They said it’s a grand masterpiece of world literature, majestically rigging together a beautiful tapestry of world culture and languages. I think it’s more like a health hazard just waiting to shatter your foot if you accidentally drop it. At over 1500 pages, it manages to both overwhelm and bore you with its underdeveloped, forgettable characters and convoluted plot. Seriously, I’d like to know what substances the authors were on when they decided their book need not 10 not 20 but 96382 characters, as if readers could possibly keep track of all that. The plot is also a mess and their idea of a plot twist include things like Han unification and the interaction of combining marks with ligatures that only superfans drool over. For the rest of us, avoid this book at all costs!
Yes, seriously, it’s a book from 2003 that contains every single Unicode character at that time. Yep, all 96382 of them. At least half of the book is just endless grids of CJK characters, the vast majority of which probably haven’t been used ever since a scribe made a typo in 200 BCE. (Hmm maybe this is a sign that CJK characters should be abolished but that’s a topic for a different controversial blog post.) OK, I’ll admit that not all the characters are boring.

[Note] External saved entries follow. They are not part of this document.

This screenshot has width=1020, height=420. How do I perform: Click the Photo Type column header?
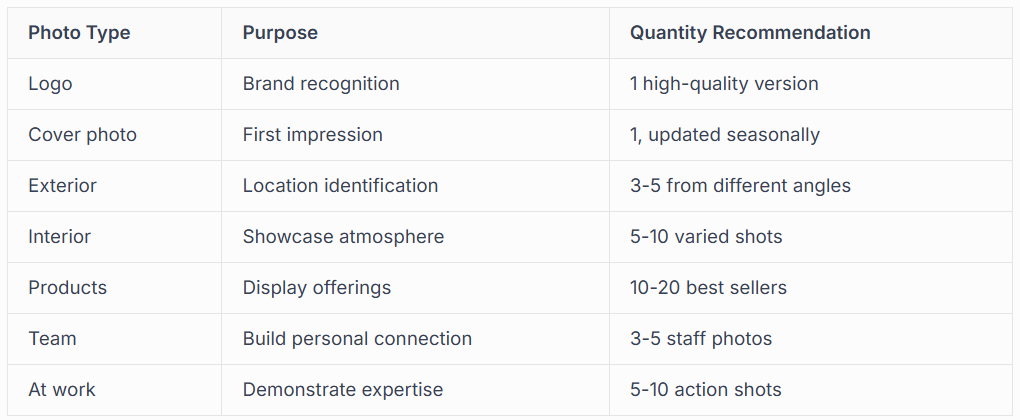(79, 33)
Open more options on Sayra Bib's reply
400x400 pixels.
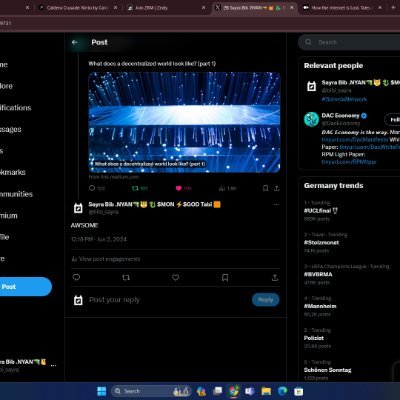(276, 204)
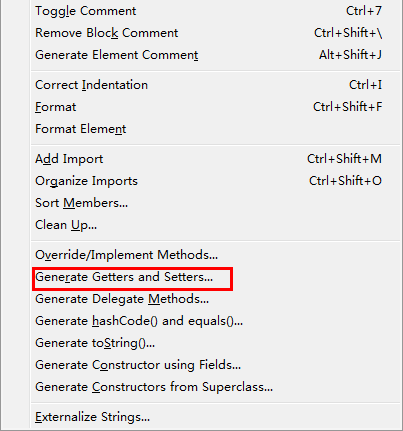
Task: Choose Generate Constructor using Fields
Action: [215, 365]
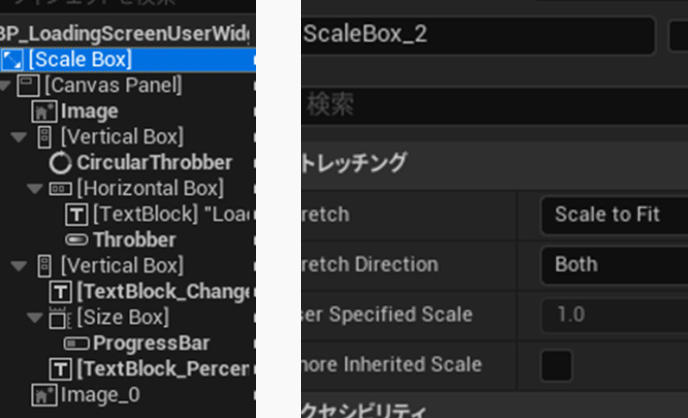The width and height of the screenshot is (688, 418).
Task: Click the ScaleBox_2 name field
Action: point(478,35)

For some of the greatest hits of CJK weirdness, check out the kStrange property.
If you’re interested, this book is also officially available as a bunch of PDFs that includes a 33 MB list of all Unicode characters in its full glory. A few years ago, I also made a website with every single Unicode character, which may crash your browser. Or actually, you should probably check out this much better Unicode Map that someone else made which won’t crash your browser, although it only contains the BMP and not the entirety of Unicode.
Lastly, I ran my photo through Google image translate and I guess it’s garbage in, garbage out!